### Source document
As of Tuesday 1 August, the duty on a bottle of still 12.5% ABV wine will increase by 20%, from £2.23 to £2.67, increasing to 44% for fortified wines such as Sherry or Port over 15% and 20% ABV respectively, as per data from the WSTA.
Spirits are also set to be hit hard, with duty on a 75cl bottle of 37.5% ABV vodka predicted to see a 10% upswing, from £7.54 to £8.31.
However, WSTA chief executive Miles Beale implored the Government to consider abandoning the increases, stating “it’s not too late to scrap crippling duty hikes”.
Most at risk
Beale said: “Tax hikes and other costs, including a prolonged cost of living crisis for consumers, persistently high inflation – especially for food and drink - and rocketing prices for glass, are leaving little room for many businesses to turn a profit.
“Inevitably some won’t be able to stay afloat, with SMEs most at risk.
“For the hospitality sector, which is still trying to re-coup huge losses from the pandemic as well as facing massive energy bills and business rates, the duty changes could not have come at worse time.”
From August, all alcohol will be taxed by strength, meaning a reduction in availability and choice with price rises predicted to impact 90% of wines sold in the UK.

### Instructions for the task
Please carry on the alcohol duty article from its last sentence. The material after this point is separate from the alcohol duty article.

### Recorded information
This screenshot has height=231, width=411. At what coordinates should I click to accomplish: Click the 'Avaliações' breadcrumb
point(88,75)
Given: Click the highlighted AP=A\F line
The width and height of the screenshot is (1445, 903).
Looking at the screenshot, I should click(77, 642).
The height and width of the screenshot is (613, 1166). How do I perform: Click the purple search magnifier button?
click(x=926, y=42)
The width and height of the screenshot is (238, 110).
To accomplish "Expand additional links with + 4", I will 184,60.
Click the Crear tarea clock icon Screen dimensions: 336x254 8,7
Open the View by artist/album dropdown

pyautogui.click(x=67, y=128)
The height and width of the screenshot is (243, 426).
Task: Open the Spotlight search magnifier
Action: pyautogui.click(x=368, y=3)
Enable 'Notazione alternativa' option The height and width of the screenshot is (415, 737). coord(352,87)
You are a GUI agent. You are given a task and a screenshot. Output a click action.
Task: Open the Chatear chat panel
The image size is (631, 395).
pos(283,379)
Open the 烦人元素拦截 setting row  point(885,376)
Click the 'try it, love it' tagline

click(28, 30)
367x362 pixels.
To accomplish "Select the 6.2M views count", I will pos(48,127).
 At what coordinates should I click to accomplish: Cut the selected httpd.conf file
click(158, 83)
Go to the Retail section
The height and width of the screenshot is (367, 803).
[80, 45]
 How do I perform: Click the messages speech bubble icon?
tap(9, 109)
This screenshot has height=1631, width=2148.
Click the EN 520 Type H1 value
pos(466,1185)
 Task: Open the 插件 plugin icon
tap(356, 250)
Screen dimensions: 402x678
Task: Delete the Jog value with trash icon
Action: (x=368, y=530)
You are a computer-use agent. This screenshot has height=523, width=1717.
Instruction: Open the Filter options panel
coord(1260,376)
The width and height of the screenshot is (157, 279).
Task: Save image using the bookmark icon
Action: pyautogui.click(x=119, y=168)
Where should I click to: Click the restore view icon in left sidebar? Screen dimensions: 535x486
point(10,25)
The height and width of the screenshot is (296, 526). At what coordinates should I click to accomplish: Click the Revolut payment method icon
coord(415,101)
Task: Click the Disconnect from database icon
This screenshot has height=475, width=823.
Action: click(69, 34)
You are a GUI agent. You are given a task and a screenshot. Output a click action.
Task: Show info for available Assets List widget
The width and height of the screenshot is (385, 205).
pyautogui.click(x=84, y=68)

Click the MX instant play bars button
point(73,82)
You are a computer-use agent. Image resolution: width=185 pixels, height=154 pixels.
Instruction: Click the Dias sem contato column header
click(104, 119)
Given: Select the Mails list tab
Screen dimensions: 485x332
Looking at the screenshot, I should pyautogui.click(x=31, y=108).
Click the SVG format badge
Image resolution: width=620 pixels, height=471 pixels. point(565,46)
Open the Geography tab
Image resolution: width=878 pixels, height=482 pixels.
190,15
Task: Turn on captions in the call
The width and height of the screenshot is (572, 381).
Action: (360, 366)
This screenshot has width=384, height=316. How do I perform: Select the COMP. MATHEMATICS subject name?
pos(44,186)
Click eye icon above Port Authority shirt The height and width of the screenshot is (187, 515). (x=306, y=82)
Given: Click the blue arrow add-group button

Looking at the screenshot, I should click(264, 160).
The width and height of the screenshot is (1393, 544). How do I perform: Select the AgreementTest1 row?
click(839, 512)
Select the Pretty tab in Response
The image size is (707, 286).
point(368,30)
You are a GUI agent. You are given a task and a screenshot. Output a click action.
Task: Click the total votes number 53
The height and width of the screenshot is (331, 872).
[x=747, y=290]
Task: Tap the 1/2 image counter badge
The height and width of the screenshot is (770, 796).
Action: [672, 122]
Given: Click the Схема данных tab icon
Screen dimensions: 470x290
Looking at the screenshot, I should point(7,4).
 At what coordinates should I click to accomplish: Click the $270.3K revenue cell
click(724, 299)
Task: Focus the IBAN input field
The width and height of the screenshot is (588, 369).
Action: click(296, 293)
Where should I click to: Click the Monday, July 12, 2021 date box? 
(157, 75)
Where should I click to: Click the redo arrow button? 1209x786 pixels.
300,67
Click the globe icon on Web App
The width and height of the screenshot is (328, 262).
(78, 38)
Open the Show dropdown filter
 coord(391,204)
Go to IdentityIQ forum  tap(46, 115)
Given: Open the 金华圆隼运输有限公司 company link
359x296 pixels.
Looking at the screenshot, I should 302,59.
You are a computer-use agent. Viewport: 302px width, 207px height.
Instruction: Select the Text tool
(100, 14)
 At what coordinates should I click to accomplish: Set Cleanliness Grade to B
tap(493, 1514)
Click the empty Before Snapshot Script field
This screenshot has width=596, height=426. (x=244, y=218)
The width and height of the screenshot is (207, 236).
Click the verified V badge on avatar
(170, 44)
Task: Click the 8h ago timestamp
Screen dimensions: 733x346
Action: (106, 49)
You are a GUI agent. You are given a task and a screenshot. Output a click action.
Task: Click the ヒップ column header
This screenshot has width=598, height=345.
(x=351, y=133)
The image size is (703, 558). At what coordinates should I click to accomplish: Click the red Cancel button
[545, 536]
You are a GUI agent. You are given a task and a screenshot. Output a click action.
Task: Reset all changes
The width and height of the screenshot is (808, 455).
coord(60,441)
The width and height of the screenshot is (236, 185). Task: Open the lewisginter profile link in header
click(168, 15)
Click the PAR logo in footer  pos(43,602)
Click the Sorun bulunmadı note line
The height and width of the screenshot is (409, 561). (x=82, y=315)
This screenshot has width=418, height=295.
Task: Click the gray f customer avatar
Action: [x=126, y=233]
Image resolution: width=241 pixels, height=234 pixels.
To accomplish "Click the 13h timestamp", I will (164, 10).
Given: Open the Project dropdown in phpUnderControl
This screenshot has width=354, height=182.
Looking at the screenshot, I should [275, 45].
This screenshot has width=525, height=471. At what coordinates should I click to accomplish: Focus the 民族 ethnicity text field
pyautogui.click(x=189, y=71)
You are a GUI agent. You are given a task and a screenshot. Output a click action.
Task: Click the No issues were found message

### Task output
Additionally, the spirits category faces a similar challenge as premium products such as gin, vodka and whisky must contain a minimum strength prescribed by law, the association stated.
The WSTA also claimed this would be the biggest single increase to alcohol duty in almost 50 years and go against the Government’s fiscal policies intended to control inflation, instead fuelling it further.
Beale added: “We are careering towards an extremely tough period for wine and spirit businesses.
“Ministers have elected to pile on a double-digit inflationary increase at the very same time they change the alcohol taxation system, introducing complexity and an additional large duty rise.
“Businesses are doing their best to adapt, but there is no choice than to pass on these huge increases to customers.”